### SELECTED EXCERPT:
___

The second example deals with the analysis of the in-game actions (in terms of movements) of a player during the game. In a CS:GO environment, a player often performs ”jump” or ”crouch” actions to overcome the obstacles and avoid opponents. Analysis of game telemetry allows determining the moments where a player made specific movements. However, this analysis does not allow measuring these movements in terms of speed and quality. A player uses fingers to press the keyboard keys to make the in-game actions. For example, how long the ”space” key is pressed during a ”jump,” or what is an interval between pressing the ”space” and ”ctrl” keys when the ”jump with squat” action is performed.
Recording and analyzing several synchronized sensors at once allows determining the hidden features of a player and helps deal with the situations provided in these two examples.

___

### MATERIAL PROVIDED:
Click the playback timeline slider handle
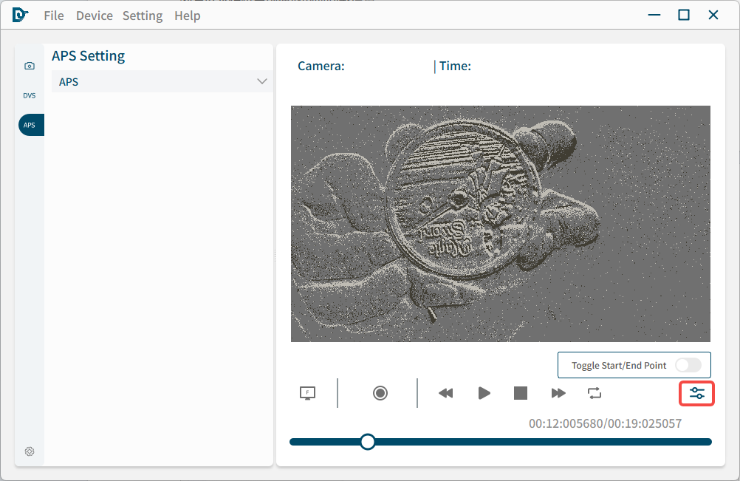The height and width of the screenshot is (481, 740). click(367, 442)
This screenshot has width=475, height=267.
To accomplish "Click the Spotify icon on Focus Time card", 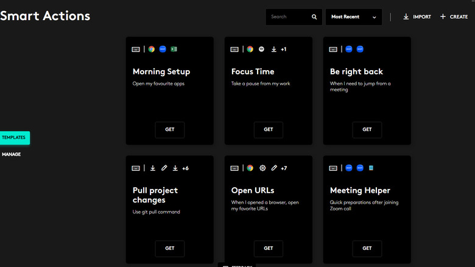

___

### SET TASKS:
a. In the passage on CS:GO movement analysis, start at the words "The second example" and stop after "action is performed.". Write that stretch out again with "keyboard" changed to "controller".
b. Answer these questions from the passage on CS:GO movement analysis:
(i) Which two actions does a player often perform to overcome obstacles and avoid opponents?
(ii) Which key's press duration during a jump is given as an example?
(iii) What does recording and analyzing several synchronized sensors at once allow determining?
c. Continue the passage on analyzing CS:GO player movements from where it stops.

### OUTPUTS BY TASK:
a.
The second example deals with the analysis of the in-game actions (in terms of movements) of a player during the game. In a CS:GO environment, a player often performs ”jump” or ”crouch” actions to overcome the obstacles and avoid opponents. Analysis of game telemetry allows determining the moments where a player made specific movements. However, this analysis does not allow measuring these movements in terms of speed and quality. A player uses fingers to press the controller keys to make the in-game actions. For example, how long the ”space” key is pressed during a ”jump,” or what is an interval between pressing the ”space” and ”ctrl” keys when the ”jump with squat” action is performed.

b.
(i) Jump and crouch.
(ii) The space key.
(iii) The hidden features of a player.

c.
Iii System architecture
For ensuring the analysis of a player’s behavior, determining the characteristic features and prediction his further actions is possible only if we have enough data generated by heterogeneous sensors. The appropriate synchronization tool allowing one to achieve high accuracy is mandatory for the data acquisition system. Synchronization accuracy determined by the hardware capabilities and also by the game played by an eSports athlete. There is a time unit called ”tick” in Counter-Strike Global Offence (CS: GO) game discipline. Different game servers have different ”tick-rate”. Professional players accept the tick-rate equal to 1/128 s.
From this point of view, we can conclude that the sensor synchronization with 10 ms or less precision is suitable for analyzing players in CS GO.
To get a solution, it’s required to perform some tasks: find a stable source of accurate time , select correct synchronization options for a gaming PC, solve issues with synchronization of game telemetry (which often does not have a link to real ”off-game” time).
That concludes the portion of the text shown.